5:25Husbands, love your wives, even as Christ also loved the assembly, and gave himself up for it;
Today's scripture begins what is commonly called "The Household code" of the letter to the Ephesians. There were many household codes written in Paul's day. Greek philosophers and moralist wrote most of them. Paul adapts the form to his own letters here and elsewhere. This passage has been in the news of late because of a stand that the Southern Baptist denomination made based primarily on this section of scripture. Much of the debate that has taken place has been on the secular merits of the stand taken by the Baptist. What we will deal with here is what Paul had in mind when he wrote it.
Before we get into what Paul had in mind, let me say one more thing. This lesson will not be complete without the one that follows. Because it would be impossible to cover all that Paul says here about men and women in one lesson, they have to be broken up. That's a concession I'm making to space, but one I deeply regret. Paul meant the next three passages be read together. Indeed, I have stressed before; he meant this whole epistle to be read in one sitting. Especially in this section I have to remind the reader, place these three lessons in context with the whole.
Paul has said that God was not just creating the world, He was revealing a portion of His divine character that was previously unknown, specifically His grace. In this section Paul writes that there is another revelation. In the relationship of a man to his wife, the relationship between Christ and His church is revealed. A proper relationship of husband and wife will be like that of the church to the Lord. Paul is trying to reveal something about the Lord here. He is writing practical ideas, but as always in Paul's writing, the theological implications are never far from the surface.
A wife should be subject (or submit as other translations have it) to her husband as she does to the Lord. As Christ is the head of the church, a husband is the head of the wife. That's the straightforward teaching of the apostle.
But, what does it mean? Are we to take this passage literally or place it within a cultural context and say that while this was true in Paul's day, it is less true or not true at all today? The problem with a cultural interpretation is that by the same means we would have to say that the church is not subject to or need submit to Christ. But, we know that the church must always be subject to Christ. There will never be a time when it will not be so. So, must a woman be subject to her husband even today? The answer from scripture is, yes, even today.

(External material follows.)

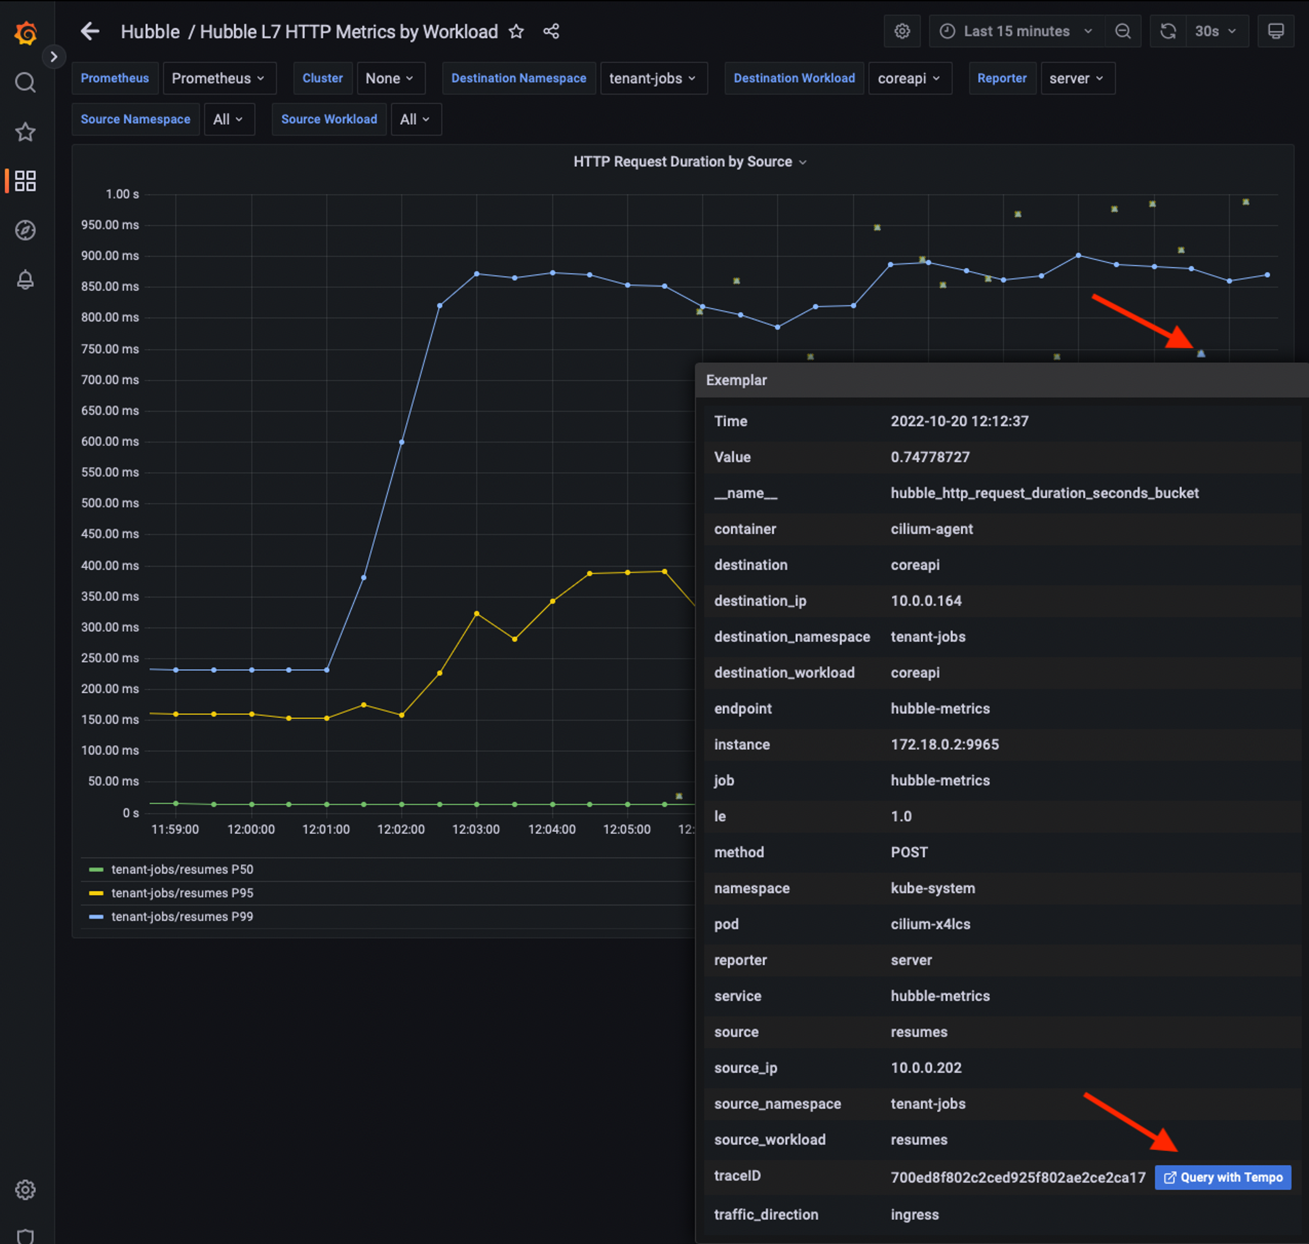Toggle the tenant-jobs/resumes P50 legend series
The image size is (1309, 1244).
tap(182, 869)
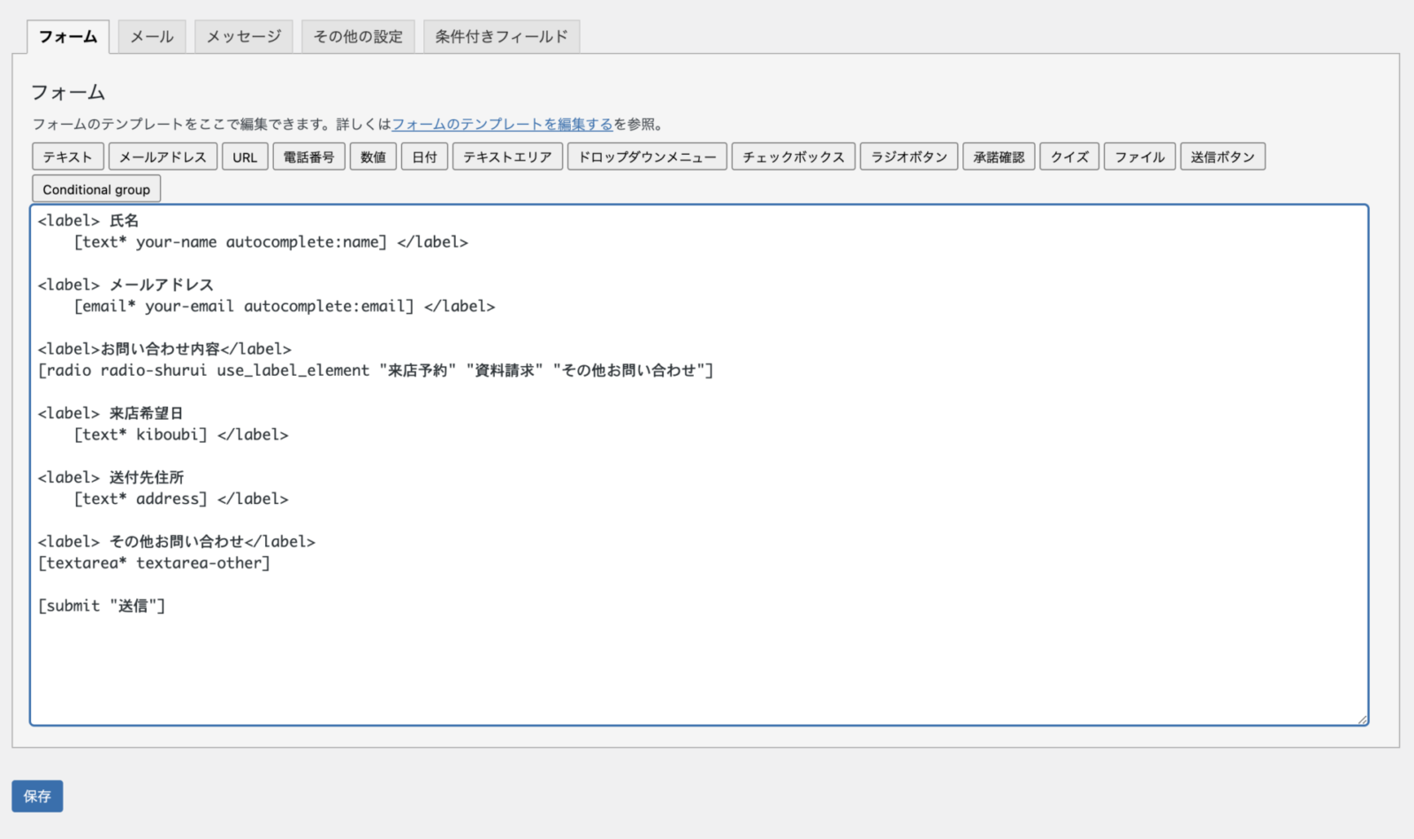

BUT, the meaning of subject and submit must be properly understood. This is something that is sorely lacking. It's the same concept as when we spoke of leadership at the end of 1 Thessalonians. People today think of Christian leaders as "in charge." God's thinks of them as being more willing to sacrifice themselves. In this passage, if the Apostle Paul is placing a burden on one sex or the other, he places the heaviest burden of all on husbands.
Women are called to be subject to their husband. Men are called to be as Christ to their wives. In my experience, men fail at this measure much more often than women do (and well they should; it's an impossible measure). Throughout this epistle, think of all the things that Paul has said the church is responsible for and all the things that Paul has said that Christ is responsible for. Here's the secret … the church does nothing. Christ does everything.
The church is the church because Christ has called it; Christ has saved it; Christ will hold it inviolate until the end. The burden and responsibility for making everything work is on Christ. The one duty (?) of the church is to believe. One last thing to think about what Paul really means here. How did Jesus treat the women He encountered? How did He treat His disciples? The response of Christ to His people is the key to understanding this passage.